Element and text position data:
»»
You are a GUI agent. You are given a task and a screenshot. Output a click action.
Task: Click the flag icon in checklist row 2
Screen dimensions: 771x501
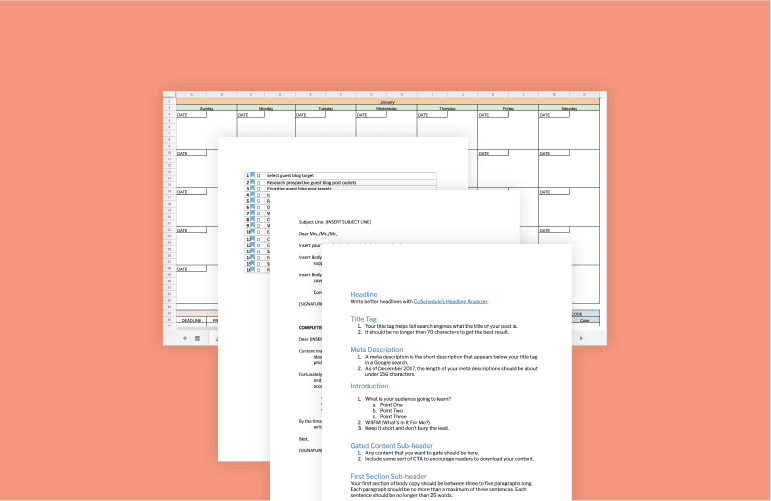click(252, 183)
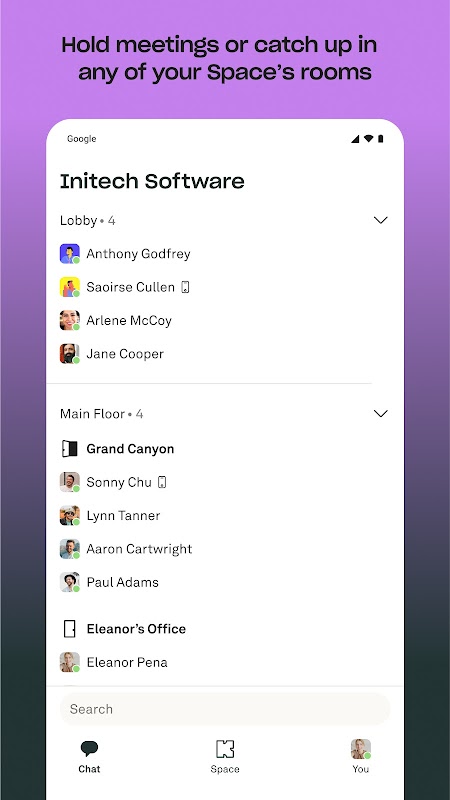Tap the Initech Software space title
Viewport: 450px width, 800px height.
pos(152,182)
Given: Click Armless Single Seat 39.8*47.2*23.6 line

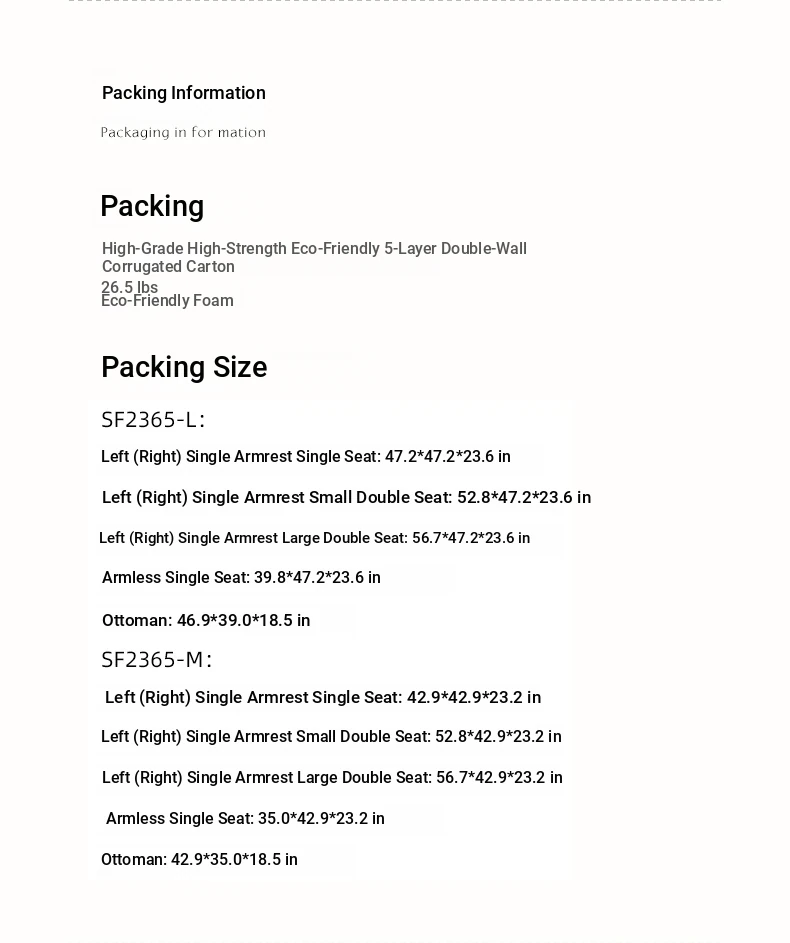Looking at the screenshot, I should point(241,577).
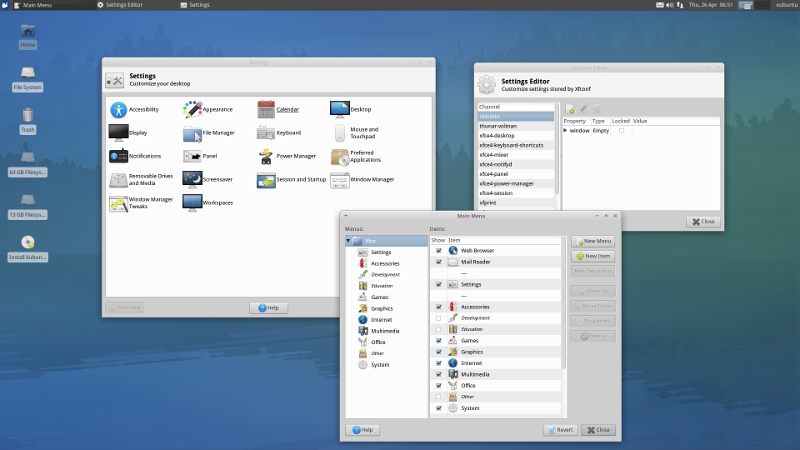800x450 pixels.
Task: Click the New Item button
Action: coord(593,256)
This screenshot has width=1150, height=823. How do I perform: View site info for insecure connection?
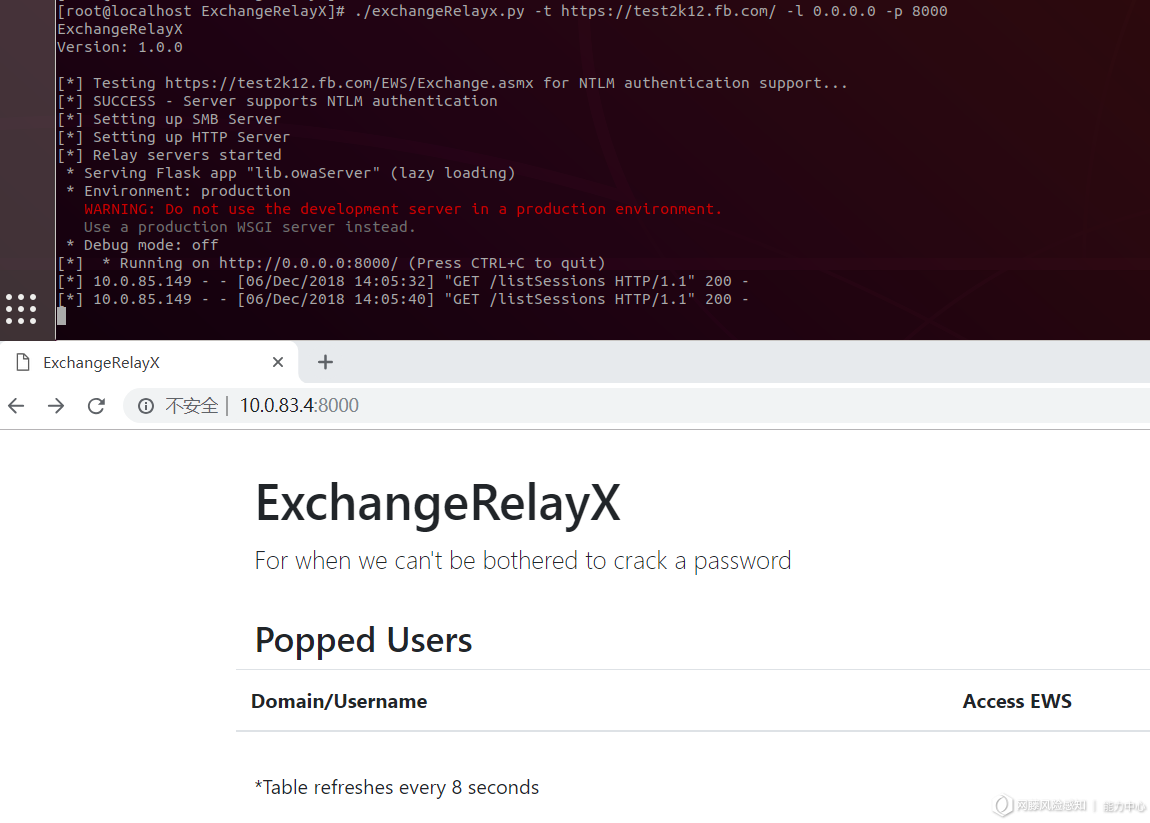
««
Output the stretch from the line containing "Given: Click Armless" through the end of the records as a JSON list of strings, one string per line, omitting blank lines and pictures.

[Task result]
[
  "Given: Click Armless Single Seat 39.8*47.2*23.6 line",
  "Looking at the screenshot, I should point(241,577).",
  "800x450 pixels.",
  "Task: Click the New Item button",
  "Action: coord(593,256)",
  "This screenshot has width=1150, height=823. How do I perform: View site info for insecure connection?"
]